The Hansen et al. 2013 Global Forest Change (GFC) product is the anchor implementation.[^hansen-2013-science] The algorithm computes per-pixel temporal spectral metrics from annual Landsat growing-season composites: statistical ranks, means, and linear regression coefficients of red, NIR, SWIR, and thermal bands, plus derived indices including NDVI, NBR, and NDWI. These metrics serve as features for a bagged decision-tree ensemble trained on geographically distributed labelled reference samples. Each tree in the ensemble votes on the class membership of a pixel (tree cover, forest loss, forest gain); the median vote probability across the ensemble is thresholded to assign the final class label.
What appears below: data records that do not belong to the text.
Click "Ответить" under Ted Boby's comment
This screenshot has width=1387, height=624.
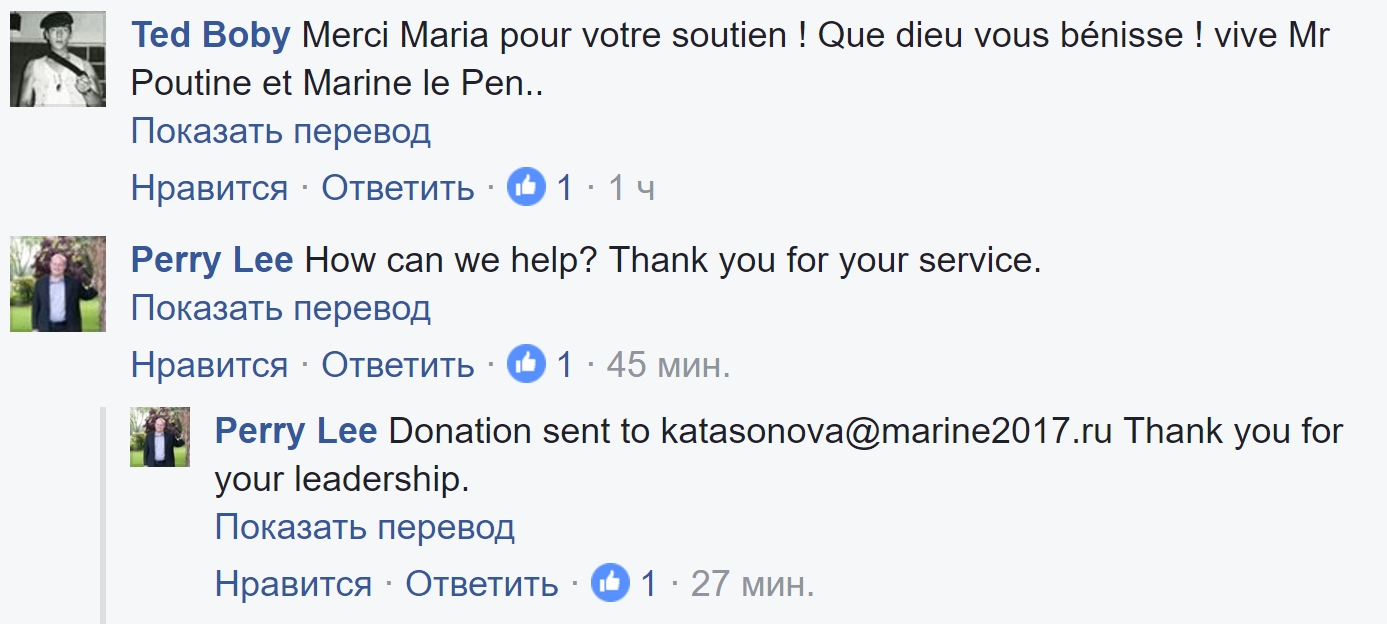[398, 188]
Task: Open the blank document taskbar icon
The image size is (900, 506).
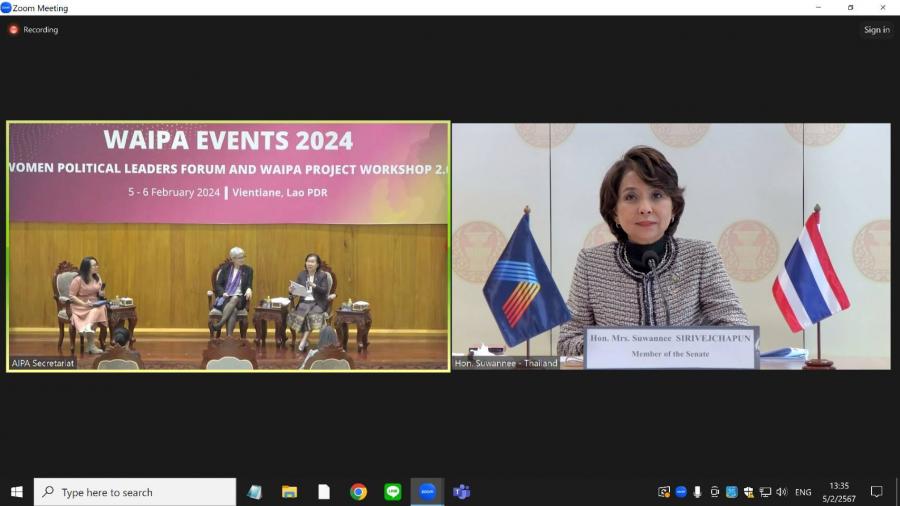Action: (324, 492)
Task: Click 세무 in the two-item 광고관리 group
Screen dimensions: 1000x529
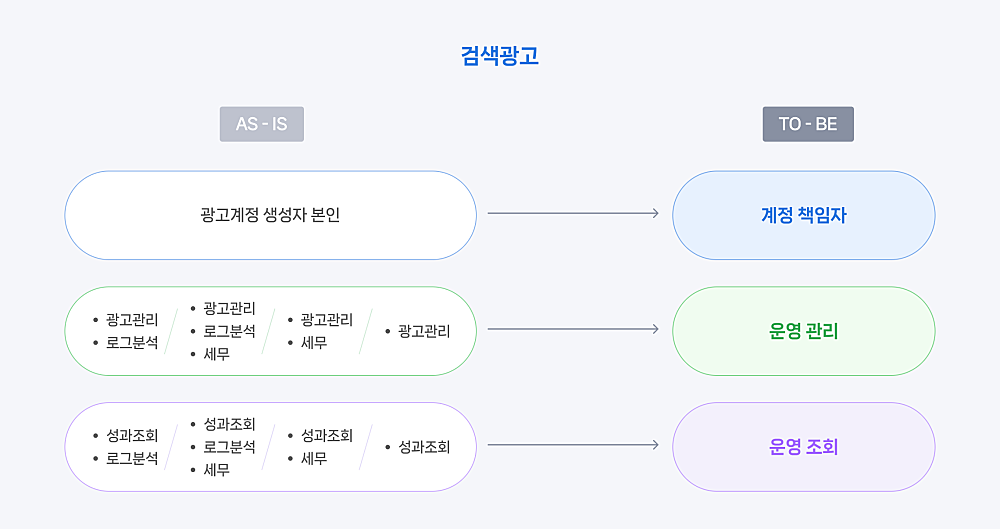Action: [x=314, y=343]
Annual updates apply the same pipeline to each successive year's Landsat stack, providing a record of global forest cover change from 2000 to present at 30m resolution.[^nasa-earthobservatory-gfc]

The GLAD-L alert system (Hansen et al. 2016) extends the same bagged decision-tree approach to near-real-time operation, applying the ensemble to the incoming Landsat stream with a 4-observation confirmation rule.[^hansen-2016-alerts] The GFC ensemble uses bagged decision trees, which aggregate bootstrap samples of the training data across a tree ensemble.[^hansen-2013-science]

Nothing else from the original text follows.